PEHO syndrome (progressive encephalopathy with edema, hypsarrhythmia and optic atrophy) is an autosomal recessive and dominant, progressive neurodegenerative disorder that starts in the first few weeks or months of life. Early symptoms include infantile spasms, hyparrhythmia, and seizures, and optic atrophy. Other features include arrest of global developmental delay, severe intellectual deficit, encephalopathy, tapered fingers, and facial dysmorphism.

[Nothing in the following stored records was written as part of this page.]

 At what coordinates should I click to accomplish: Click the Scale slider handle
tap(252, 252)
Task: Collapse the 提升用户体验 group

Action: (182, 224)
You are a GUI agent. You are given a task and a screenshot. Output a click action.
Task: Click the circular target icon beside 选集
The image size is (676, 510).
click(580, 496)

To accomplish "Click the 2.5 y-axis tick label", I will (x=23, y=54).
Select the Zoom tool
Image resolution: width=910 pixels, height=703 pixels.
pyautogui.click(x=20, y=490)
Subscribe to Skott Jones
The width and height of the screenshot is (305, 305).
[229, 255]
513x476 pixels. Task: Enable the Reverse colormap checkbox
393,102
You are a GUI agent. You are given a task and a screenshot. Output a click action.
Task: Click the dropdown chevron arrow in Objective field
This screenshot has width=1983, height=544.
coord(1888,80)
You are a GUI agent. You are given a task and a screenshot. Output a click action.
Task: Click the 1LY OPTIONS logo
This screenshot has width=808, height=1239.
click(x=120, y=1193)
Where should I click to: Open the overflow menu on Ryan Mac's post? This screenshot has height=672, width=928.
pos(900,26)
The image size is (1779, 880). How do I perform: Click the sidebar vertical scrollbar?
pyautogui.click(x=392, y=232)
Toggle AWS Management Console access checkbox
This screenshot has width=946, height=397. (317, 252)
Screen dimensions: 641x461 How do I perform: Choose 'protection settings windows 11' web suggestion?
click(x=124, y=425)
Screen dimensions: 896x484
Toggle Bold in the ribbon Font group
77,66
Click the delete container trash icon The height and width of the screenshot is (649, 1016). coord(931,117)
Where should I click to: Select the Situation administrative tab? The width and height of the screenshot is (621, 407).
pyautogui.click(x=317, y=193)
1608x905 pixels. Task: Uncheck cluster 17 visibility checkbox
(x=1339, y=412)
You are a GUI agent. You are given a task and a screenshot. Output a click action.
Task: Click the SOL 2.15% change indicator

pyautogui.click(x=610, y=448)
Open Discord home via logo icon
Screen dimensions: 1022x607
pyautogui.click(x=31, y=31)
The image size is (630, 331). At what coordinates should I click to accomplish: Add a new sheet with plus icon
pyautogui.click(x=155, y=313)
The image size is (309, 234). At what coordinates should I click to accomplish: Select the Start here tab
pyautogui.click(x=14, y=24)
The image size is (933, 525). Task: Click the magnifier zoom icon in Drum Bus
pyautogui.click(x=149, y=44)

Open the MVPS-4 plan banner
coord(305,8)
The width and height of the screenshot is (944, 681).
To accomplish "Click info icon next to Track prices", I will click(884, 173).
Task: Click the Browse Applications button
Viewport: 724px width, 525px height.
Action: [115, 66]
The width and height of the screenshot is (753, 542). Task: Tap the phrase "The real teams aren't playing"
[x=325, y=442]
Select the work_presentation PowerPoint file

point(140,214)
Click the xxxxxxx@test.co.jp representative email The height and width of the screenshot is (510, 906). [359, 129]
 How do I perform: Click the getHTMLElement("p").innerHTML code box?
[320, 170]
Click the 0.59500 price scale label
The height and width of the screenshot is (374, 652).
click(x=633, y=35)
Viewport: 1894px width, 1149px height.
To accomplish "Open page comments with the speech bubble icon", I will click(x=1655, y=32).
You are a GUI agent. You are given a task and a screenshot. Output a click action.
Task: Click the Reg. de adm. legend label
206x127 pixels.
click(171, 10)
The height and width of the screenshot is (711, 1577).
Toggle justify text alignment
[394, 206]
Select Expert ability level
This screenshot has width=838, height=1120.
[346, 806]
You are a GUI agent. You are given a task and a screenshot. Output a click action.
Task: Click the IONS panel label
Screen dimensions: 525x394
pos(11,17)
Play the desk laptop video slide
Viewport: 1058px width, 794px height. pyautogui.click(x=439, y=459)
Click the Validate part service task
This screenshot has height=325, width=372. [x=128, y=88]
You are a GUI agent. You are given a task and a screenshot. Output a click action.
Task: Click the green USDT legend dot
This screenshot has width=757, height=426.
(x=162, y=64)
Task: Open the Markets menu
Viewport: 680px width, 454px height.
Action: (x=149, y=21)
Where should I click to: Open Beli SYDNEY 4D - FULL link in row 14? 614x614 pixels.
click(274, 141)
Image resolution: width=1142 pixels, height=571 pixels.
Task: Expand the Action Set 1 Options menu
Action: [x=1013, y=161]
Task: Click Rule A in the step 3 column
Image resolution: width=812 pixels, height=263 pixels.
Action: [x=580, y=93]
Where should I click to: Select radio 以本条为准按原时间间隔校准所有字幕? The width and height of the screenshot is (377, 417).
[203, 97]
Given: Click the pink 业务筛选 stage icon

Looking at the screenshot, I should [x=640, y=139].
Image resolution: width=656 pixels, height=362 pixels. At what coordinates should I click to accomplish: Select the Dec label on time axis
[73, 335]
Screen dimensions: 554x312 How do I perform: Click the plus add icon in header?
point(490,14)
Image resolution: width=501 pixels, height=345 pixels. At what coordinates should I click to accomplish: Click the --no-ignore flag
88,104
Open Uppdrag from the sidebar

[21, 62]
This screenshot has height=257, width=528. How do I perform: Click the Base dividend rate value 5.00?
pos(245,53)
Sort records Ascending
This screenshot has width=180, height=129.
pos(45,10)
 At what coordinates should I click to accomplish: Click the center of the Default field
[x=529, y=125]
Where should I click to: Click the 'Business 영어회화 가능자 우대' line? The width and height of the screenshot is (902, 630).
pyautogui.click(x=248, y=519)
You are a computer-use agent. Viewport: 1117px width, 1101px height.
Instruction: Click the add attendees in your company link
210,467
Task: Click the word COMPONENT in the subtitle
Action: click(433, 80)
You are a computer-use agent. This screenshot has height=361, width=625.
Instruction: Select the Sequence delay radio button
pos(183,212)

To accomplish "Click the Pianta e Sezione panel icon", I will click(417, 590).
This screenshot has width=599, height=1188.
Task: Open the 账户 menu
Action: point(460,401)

There is no specific treatment for PEHO syndrome; only the symptoms associated with the syndrome can be managed. PEHO syndrome affects the Finnish population with an estimate of 1 in 78,000; cases have been described in non-Finnish persons and from other countries.

== Cause ==
The cause of the Finnish-type PEHO syndrome is homozygous pathogenic variants in the ZNHIT3 gene. Variants affecting the motor domain of KIF1A has also been suggested to cause full or partial phenotype of PEHO in others. There has been other pathogenic variants in other genes known to be associated with the syndrome.
==Treatment==
There is no cure for PEHO syndrome. Some symptoms can be managed, but otherwise treatment is supportive care.